A baby Loggerhead turtle is born with almost no chance of reaching adulthood, and through extreme weather conditions, predators, and rough beach habitat, their fight to reach the ocean is only survived by the strongest. Due to the struggle they engage in to even reach the water, a team from Tyndall Air Force Base, Fla., has devoted their mornings to assisting the sea turtles in their fight for survival.

At roughly 5:00 a.m., the team starts their day by loading up the Mule and four-wheelers onto the trailers to haul them to the beach. They drive out to Crooked Island, where they begin their 17-mile ride on the beaches.

“We go to check the nests daily to see if there are any new ones or if any have hatched,” said Senior Airman Jake Wagner, 325th Civil Engineer Squadron, Natural Resources (CES Natural Resources). “If there are no new tracks or they haven’t hatched we ride by the nests because it takes 60 days for them to hatch after they are laid.”

Airman Wagner and Airman 1st Class Steven Sanders, 325th CES Natural Resources, have spent their mornings for the past few months learning, training and working with the sea turtles.

“I enjoy helping endangered animals,” Airman Sanders said. “I’m proud that I am able to help the baby turtles reach the shoreline.”

During their beach ride, if they come across a nest they assess the location and record the information.

The information they document includes width, distance, beach location and turtle species. Documenting a nest crawl takes roughly 20 minutes. If the crawl tracks leads to a nest that must be moved, and then an hour or more is spent conducting the relocation. This time is in addition to the three hours it takes to drive the length of the beach.

“We are currently keeping eyes on 40 nests,” said Johnny Jennings, 325th CES Natural Resources wildlife technician. “We try and protect them the best we can. The majority of the nests will hatch in the next two to three weeks.”

“We record when each nest is laid and after 60 days we keep watch on the nests for roughly 10 days,” said Airman Wagner. “After about 70 days, we dig up the nests to see if the turtle eggs are okay.”

When the team discovers or relocates the nests, they mark them off with four poles and ribbons. They also put a screen over the nest to help protect the eggs from predators.

“It’s important that the team go out daily because if the nest needs to be relocated it must be done within a day,” said Mr. Jennings. “So far this year, the team has relocated nine nests and three have hatched. The eggs have ranged for nearly 80 to 150 per batch.”

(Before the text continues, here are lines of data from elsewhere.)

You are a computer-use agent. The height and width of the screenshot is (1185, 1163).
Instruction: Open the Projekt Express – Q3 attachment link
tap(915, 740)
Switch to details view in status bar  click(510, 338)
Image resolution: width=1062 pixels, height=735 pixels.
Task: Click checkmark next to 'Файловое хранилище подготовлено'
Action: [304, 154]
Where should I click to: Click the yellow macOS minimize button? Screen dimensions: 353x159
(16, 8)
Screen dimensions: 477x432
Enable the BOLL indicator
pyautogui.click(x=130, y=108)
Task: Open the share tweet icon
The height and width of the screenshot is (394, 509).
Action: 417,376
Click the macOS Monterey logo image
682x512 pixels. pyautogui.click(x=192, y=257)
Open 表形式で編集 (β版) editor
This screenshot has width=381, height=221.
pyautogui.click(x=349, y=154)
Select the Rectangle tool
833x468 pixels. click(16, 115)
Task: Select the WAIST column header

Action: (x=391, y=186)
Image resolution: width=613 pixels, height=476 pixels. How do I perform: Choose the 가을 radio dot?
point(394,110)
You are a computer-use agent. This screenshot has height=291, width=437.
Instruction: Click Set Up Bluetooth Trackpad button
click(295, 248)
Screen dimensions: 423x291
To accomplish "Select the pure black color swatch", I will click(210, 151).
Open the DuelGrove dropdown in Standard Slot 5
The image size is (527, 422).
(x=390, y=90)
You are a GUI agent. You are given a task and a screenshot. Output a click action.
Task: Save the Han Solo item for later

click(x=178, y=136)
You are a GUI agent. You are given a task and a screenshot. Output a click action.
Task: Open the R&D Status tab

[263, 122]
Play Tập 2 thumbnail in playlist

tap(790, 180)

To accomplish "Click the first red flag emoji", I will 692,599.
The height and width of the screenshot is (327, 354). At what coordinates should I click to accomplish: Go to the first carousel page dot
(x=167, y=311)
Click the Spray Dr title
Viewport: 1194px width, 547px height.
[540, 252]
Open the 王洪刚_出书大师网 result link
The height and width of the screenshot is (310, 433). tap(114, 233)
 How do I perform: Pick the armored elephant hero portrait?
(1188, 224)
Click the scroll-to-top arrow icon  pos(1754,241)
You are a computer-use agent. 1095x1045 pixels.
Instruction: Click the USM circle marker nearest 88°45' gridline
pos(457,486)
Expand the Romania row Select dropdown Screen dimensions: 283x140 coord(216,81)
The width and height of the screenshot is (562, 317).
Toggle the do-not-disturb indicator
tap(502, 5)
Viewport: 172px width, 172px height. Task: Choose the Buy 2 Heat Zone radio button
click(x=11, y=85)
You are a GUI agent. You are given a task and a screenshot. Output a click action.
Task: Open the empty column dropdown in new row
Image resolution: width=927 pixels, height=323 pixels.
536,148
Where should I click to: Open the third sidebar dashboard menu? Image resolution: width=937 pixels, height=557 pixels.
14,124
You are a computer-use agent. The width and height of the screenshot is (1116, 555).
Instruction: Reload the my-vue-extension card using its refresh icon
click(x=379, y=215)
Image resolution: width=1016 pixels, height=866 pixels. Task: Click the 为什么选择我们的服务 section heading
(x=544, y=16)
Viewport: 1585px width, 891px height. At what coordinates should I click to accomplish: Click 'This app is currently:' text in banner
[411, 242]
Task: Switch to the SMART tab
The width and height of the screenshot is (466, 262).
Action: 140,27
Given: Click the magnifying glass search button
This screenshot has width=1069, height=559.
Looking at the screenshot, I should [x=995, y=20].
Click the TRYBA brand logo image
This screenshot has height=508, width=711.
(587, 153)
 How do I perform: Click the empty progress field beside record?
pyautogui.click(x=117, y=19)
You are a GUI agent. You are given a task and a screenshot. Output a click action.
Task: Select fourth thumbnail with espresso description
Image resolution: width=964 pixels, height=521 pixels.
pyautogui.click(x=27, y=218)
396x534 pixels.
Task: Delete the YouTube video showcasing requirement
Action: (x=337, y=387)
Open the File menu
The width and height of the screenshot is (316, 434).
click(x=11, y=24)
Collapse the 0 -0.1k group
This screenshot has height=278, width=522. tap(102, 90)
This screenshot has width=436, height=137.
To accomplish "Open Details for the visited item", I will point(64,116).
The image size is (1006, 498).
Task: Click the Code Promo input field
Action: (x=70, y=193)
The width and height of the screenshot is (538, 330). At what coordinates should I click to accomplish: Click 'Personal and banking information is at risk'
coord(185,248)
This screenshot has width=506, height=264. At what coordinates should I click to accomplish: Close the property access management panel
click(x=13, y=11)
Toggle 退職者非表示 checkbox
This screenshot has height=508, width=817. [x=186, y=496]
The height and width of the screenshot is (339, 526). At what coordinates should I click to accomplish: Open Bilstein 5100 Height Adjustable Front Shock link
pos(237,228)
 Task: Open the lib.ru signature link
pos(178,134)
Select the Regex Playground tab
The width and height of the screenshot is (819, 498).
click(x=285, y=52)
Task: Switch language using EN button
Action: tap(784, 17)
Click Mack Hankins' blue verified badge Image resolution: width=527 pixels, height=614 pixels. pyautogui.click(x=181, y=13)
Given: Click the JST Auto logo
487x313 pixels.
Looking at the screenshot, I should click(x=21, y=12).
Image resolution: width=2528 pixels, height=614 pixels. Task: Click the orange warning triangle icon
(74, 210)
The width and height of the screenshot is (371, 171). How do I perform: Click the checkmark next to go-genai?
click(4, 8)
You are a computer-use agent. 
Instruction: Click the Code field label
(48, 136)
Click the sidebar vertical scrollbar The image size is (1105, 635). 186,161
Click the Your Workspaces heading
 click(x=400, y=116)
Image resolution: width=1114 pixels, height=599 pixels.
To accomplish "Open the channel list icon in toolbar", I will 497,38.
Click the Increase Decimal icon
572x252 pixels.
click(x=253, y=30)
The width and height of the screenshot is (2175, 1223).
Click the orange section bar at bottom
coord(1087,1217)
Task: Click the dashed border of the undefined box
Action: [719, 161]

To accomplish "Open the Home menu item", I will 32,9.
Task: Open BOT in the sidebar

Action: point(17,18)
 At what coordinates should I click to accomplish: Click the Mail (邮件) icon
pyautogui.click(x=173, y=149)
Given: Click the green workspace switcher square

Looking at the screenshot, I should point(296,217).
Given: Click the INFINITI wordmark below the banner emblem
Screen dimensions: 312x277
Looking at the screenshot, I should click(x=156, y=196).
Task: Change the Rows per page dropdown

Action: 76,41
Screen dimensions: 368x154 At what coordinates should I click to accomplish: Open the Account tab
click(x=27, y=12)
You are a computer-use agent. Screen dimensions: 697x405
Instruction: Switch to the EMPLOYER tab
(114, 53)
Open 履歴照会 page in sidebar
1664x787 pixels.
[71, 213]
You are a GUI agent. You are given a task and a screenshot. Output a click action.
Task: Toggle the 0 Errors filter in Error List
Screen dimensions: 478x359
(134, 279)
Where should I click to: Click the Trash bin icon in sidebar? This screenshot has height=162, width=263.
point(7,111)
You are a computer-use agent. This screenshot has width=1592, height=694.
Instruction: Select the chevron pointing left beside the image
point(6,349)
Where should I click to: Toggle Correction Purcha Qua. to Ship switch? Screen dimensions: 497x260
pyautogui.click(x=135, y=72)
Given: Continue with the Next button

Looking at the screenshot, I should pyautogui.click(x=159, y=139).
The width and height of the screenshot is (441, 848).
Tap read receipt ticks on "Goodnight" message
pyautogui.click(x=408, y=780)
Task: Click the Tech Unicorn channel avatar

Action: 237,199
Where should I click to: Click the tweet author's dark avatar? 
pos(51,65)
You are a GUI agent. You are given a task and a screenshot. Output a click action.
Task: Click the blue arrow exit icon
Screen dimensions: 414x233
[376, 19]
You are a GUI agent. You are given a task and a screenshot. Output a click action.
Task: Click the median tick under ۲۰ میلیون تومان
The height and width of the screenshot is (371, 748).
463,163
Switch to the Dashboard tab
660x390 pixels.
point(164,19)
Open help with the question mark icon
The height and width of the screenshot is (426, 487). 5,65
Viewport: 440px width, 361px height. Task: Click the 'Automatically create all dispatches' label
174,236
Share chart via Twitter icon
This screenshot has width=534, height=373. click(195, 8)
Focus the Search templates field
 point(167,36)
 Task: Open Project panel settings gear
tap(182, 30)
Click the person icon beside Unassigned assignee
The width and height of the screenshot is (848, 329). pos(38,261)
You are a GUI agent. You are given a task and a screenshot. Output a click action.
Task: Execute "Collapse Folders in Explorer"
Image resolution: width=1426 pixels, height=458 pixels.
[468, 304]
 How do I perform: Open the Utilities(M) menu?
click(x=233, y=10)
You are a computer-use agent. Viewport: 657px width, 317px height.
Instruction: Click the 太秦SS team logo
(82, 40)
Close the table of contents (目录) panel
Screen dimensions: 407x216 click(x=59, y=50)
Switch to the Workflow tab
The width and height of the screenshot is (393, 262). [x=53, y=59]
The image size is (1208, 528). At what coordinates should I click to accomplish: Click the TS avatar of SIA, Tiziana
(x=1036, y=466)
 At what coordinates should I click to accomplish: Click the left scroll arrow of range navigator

“If we don’t help them, the chance they will survive decreases,” Airman Wagner said. “We help them by relocating them, helping the hatching procedure and keeping coyotes and ghost crabs out of their nests. They have many dangers before they are even born.”

According to Mr. Jennings, roughly one out of every 1,000 turtles actually lives to adulthood.

Senior Airman Jake Wagner and Airman 1st Class Steven Sanders, both 325th Civil Engineer Squadron Natural Resources members, relocate baby Loggerhead turtle eggs while David O’Brien, cultural resource manager, records data July 29 at Tyndall Beach. The Natural Resources team rides 17 miles of shoreline daily to keep eyes on roughly 40 nests they are assisting this hatching season. (U.S. Air Force photo by Senior Airman Veronica McMahon)

“This year the first nest was found May 10,” Mr. Jennings said. “We thought it was going to be a bigger year than last year but we are actually right around the same number of nests.”

The Loggerhead turtle is the most dominant species of sea turtle found on Tyndall beaches. This species can reach anywhere from 150 to 400 pounds and is reddish brown to yellow in color. Florida is one of their main nesting areas. The Leatherback and Green turtles are also in the local area; however, their nests aren’t often found on Tyndall.

Programs are in place at all local coastline areas to assist the turtles during nesting season. Tyndall AFB has participated in this environmental assistance for more than 17 years.

(This article was originally posted on the Air Education and Training Command official web site.)